Dom Joly has wised up to the atravel TV trade

I find it difficult to say no to an adventure. This is why I found myself walking from Belgrade to Istanbul for a television project last month. I’d actually driven the route before when, in 2015, I took my wife and two kids on a mammoth road trip from the Cotswolds to Istanbul and back on what our friends jokingly called “The Big Divorce Tour.”

It took long enough by car so the idea of walking it was rather daunting. Fortunately, television is an impatient beast, and I was only to do the interesting sections, with the so-called “dull” bits being skipped by way of a minibus.

Television has been forced to become more transparent and honest over recent years, but travel TV still appears to be exempt from this. Travel shows still pretend that you bumped into your local fixer by chance in the insect market rather than having actually met for breakfast in your hotel.

Travel TV hates mentioning that you are journeying with a massive crew so that when Michael Palin is rushing to catch a “vital” train connection from Alexandria and just makes it, nobody talks about who took the beautiful shots of the train shunting off in to the sunset. Travel TV loves sunsets… and sunrises.

In fact, when you are making a show you often find yourself arriving in a beautiful place like Edirne at about three in the afternoon, eagerly anticipating a shower and a couple of restorative beverages only to be halted by the director, who wants you to enter town under a setting sun. This means sitting by the side of the road for three hours or so until the sun and the director are in alignment. You start to long for heavily clouded days.

Recently there has been a new bad guy on the travel TV scene – the drone. Undoubtedly these magic machines afford viewers spectacular views of the action and scenery, but they are also, unfortunately, another hindrance to spontaneity. The amount of times that I did a particular stretch of – often rather steep – hiking, only to be asked to retrace my steps and do it again so that we could get the drone shots.
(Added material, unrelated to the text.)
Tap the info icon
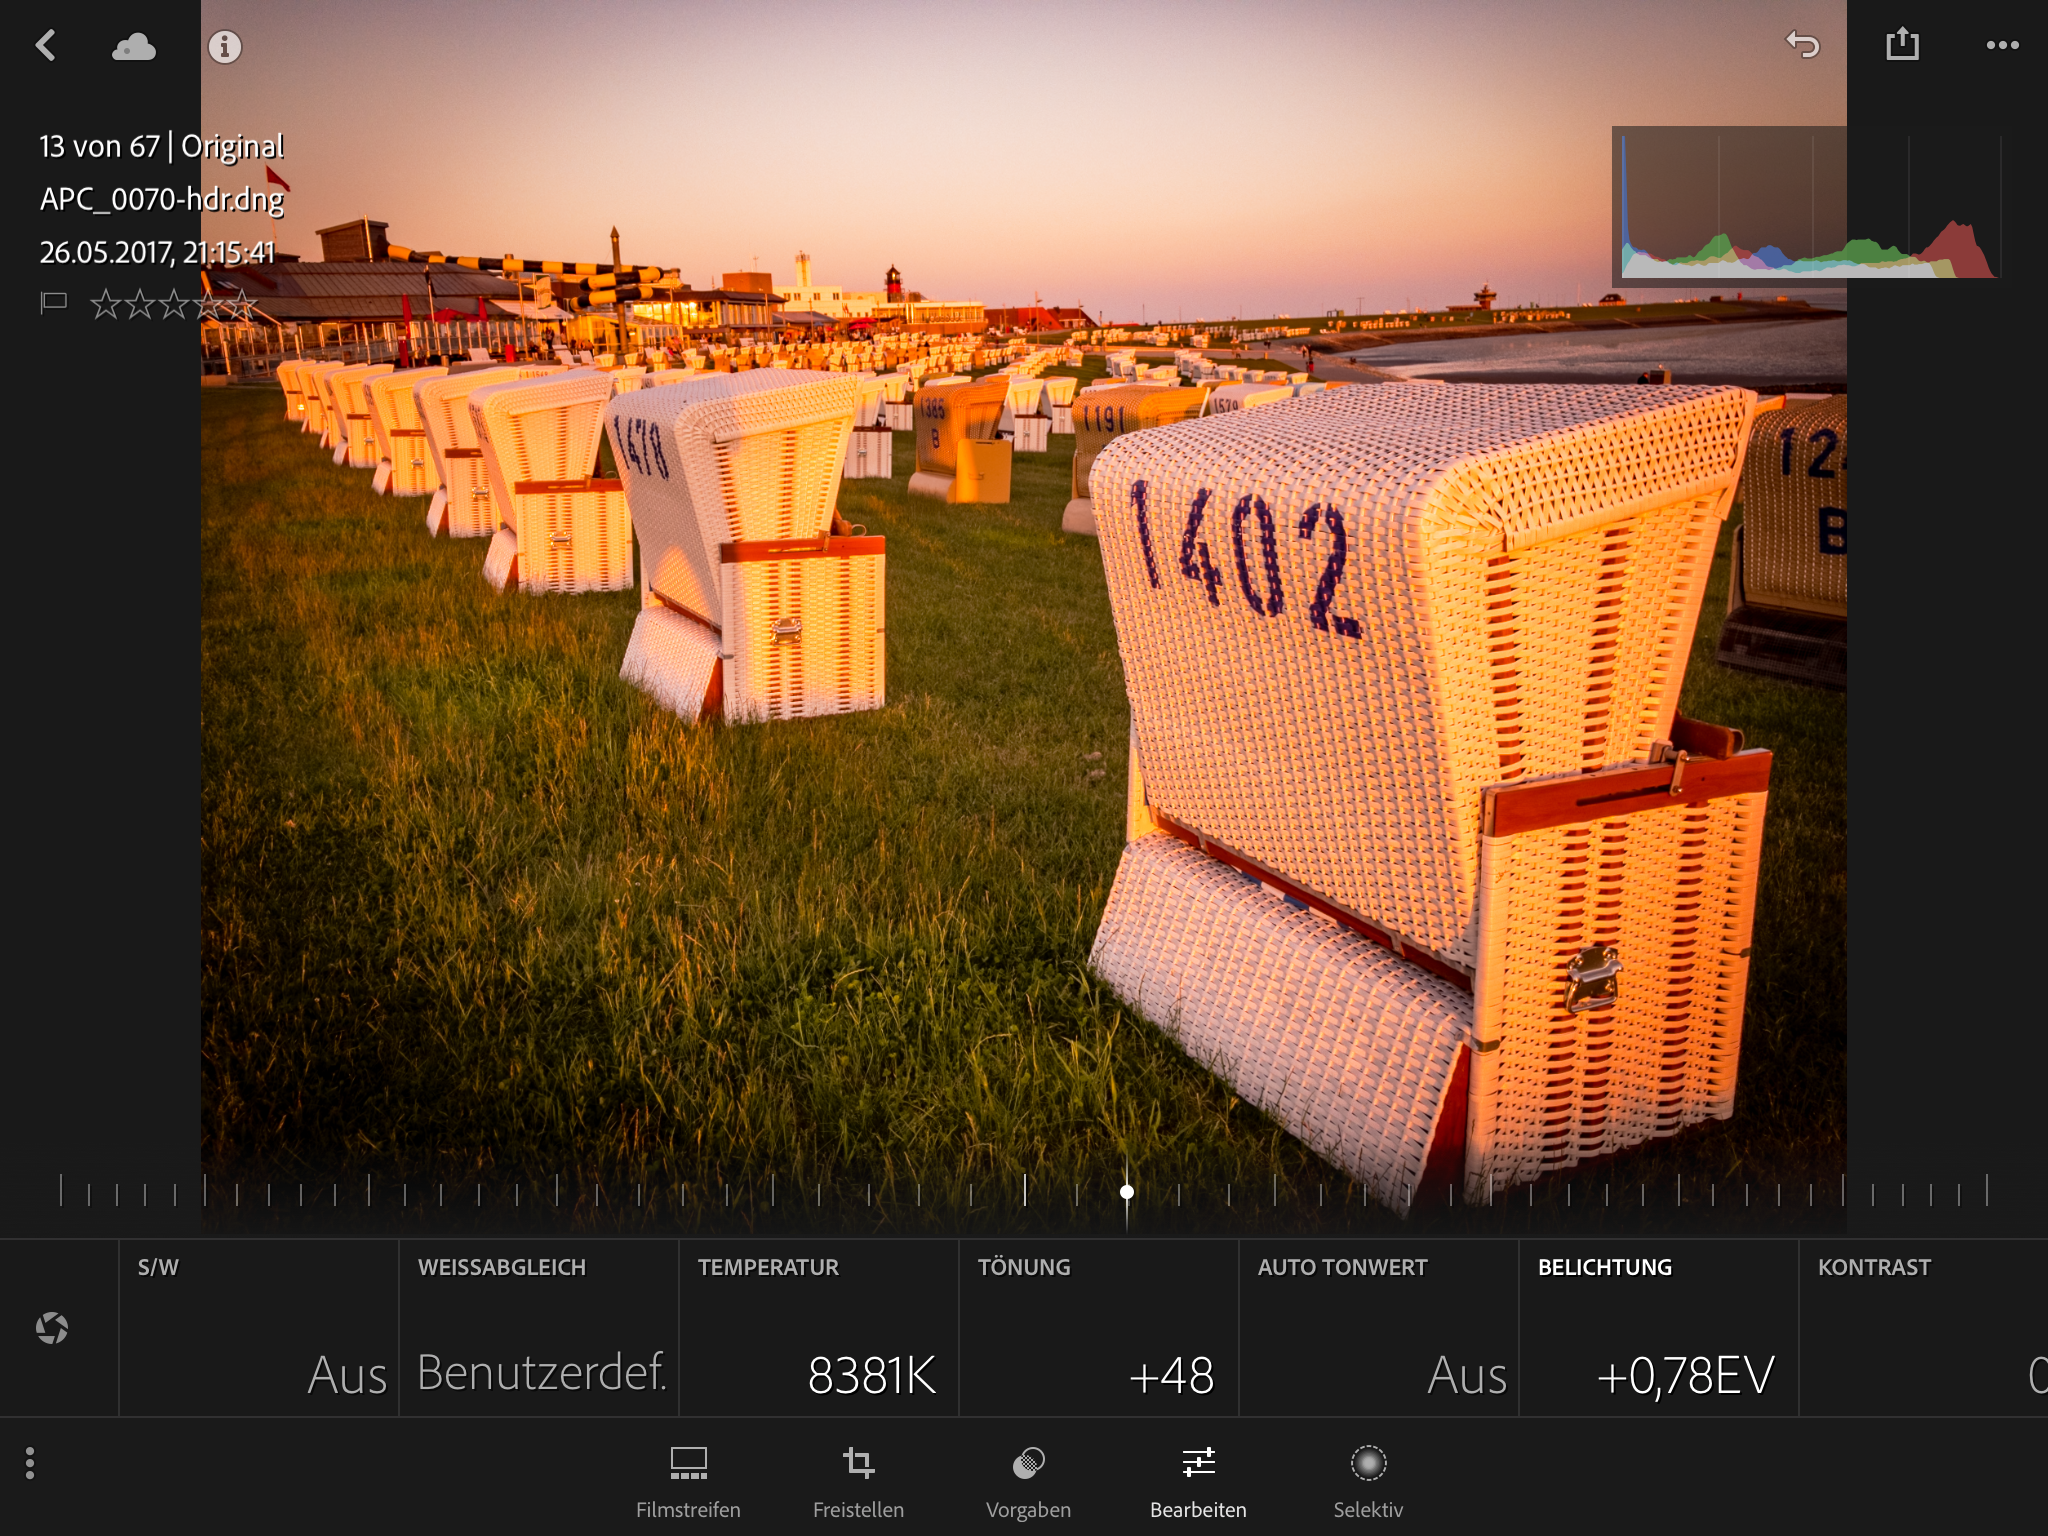 coord(224,47)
If I had my life again and I could choose what I would like to be, I could do a lot worse than become a drone operator. These guys are flown around the world to sit and operate their impressive toys from the comfort of a van while we trudge like solider ants far below their all-seeing lenses.

On this recent trip they seriously missed a trick. The real action and gossip all happened in the minibus between shoots. We’d slag off the powers-that-be, bicker with each other and tell libellous celebrity stories that would make even Rebekah Vardy blush. If they had just placed a couple of cameras in there they would have had a totally different show, but it would have been the unvarnished truth and TV, in general, prefers the lie.